Whatever she asked me if I wanted to fuck in the restroom at Houstons on our first date.

August 22nd, 2005

Christine the Lioness pontificated

Since Christopher’s telling this story, let me ask a question… did we fuck? I’m dying to find out how this tale ends…

August 22nd, 2005

Christopher the Pyro uttered

No.. I shut you down until the third date.

August 22nd, 2005

Christine the Lioness thought this

Was that before or after the dish ran away with the spoon?

August 22nd, 2005

Christopher the Pyro quibbed this

No.. that was on the third date and you said I had to sleep with you or you would lose interest in me. You made me give up the dick. (To my credit, CC is a good lookin girl, I just wasn’t sure I wanted to bring a liberal into my life.. they are a little looney).

August 22nd, 2005

Christine the Lioness said this

I think the fact that you felt so desperate to please me so I wouldn’t lose interest in you is actually to my credit. -) But sorry… didn’t mean to pull a Kobe on ya.

August 22nd, 2005

Christopher the Pyro added

I really just felt I should just tap that pussy, and take the gamble that you wern’t a lunatic.. (I lost that gamble people).

August 22nd, 2005

Christine the Lioness hunt n' pecked this

Yeah, I was a little disappointed too. -)

August 22nd, 2005

Christopher the Pyro got all philosophical

lol, is that #6 in the article above for how many times you got off in the first 15 minutes…?

August 22nd, 2005

adlib the Virgin up'n wrote this

I can think of several reasons of delaying sex other than “playing games”.

August 26th, 2005

Christopher the Pyro stated

For example..?

August 26th, 2005

beau the Virgin chimed in with

The things is, women know pretty darn quick whether they are going to have sex with the man. If I’m a guy and I know this, then witholding is only gonna make the guy think you don’t want him. At least a paranoid neurotic like me will think that. Usually intuition is used to gauge the respect factor of the women. I mean, if a girl has sex with a guy, how can the guy perceive it as a bad thing? my 2 cents

August 26th, 2005

Christine the Lioness hunt n' pecked this

Actually… it’s not quite as simple as beau is making it. Women know right away if they WOULDN’T have sex with a guy… but it takes (sometimes) a little longer to know if they WOULD have sex with a guy. But no girl wants to have sex with a guy who’s a paranoid neurotic… and girls are pretty wise to guys who say and do things “only” to try to get them into bed. So if you’re just yourself, and let her see who you really are, and make advances when it feels right to you… you can both cut through the red tape and she will know more quickly if she likes you enough to sleep with you and you won’t have to worry about whether or not she’s playing a game or doesn’t like you, etc. my 2 cents… we’re up to 4 now.

August 26th, 2005

Christopher the Pyro commented

Girls neede to give it up faster so us guys can tell if she is good in bed and even worth our time and effort.

August 26th, 2005

j-honey the Virgin up'n wrote this

bouncing bushels of bunnies, you people are sluts.

i think it’s pretty obvious when someone wants you or not. why rush it? it only complicates things. i ask myself, “do i want to be involved in complicated things with this person?” usually the answer is no. then i have sex with her against my own best judgement. then it takes me months to figure out how to extricate myself in any honorable way, then it all blows up (dishonorably) anyway.

so why rush?

_COLLECTED DATA_:
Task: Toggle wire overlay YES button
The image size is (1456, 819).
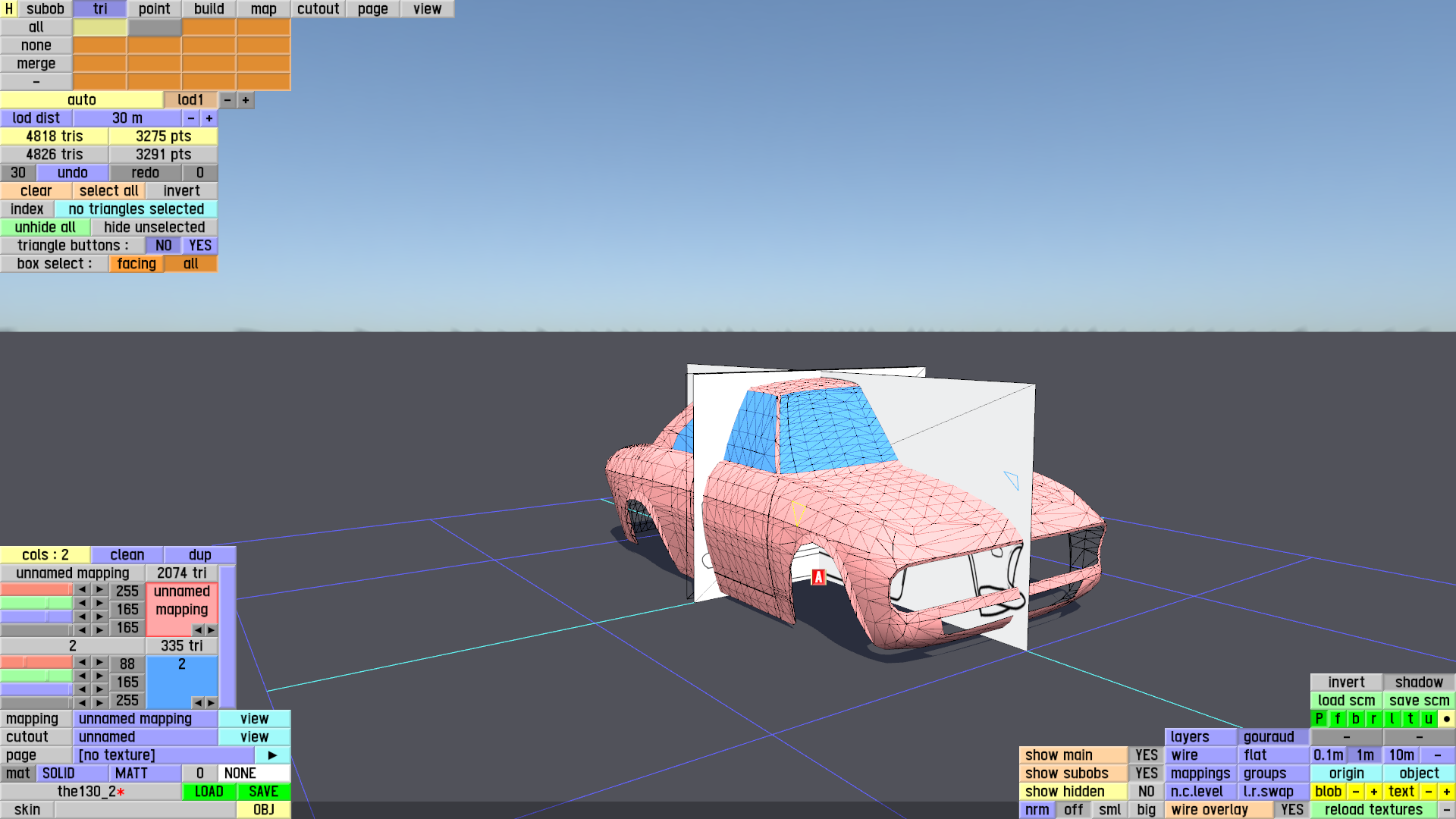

_EXERCISE TASK 1_: Translate this sentence from the comment thread into Spanish: "i think it’s pretty obvious when someone wants you or not."
_EXERCISE TASK 2_: Please transcribe the comment thread word for word, starting with "Christopher the Pyro quibbed" and going on through "a little looney).".
Rely only on the comment thread for what comes next.

_TASK RESPONSE 1_: Creo que es bastante obvio cuando alguien te desea o no.

_TASK RESPONSE 2_:
Christopher the Pyro quibbed this

No.. that was on the third date and you said I had to sleep with you or you would lose interest in me. You made me give up the dick. (To my credit, CC is a good lookin girl, I just wasn’t sure I wanted to bring a liberal into my life.. they are a little looney).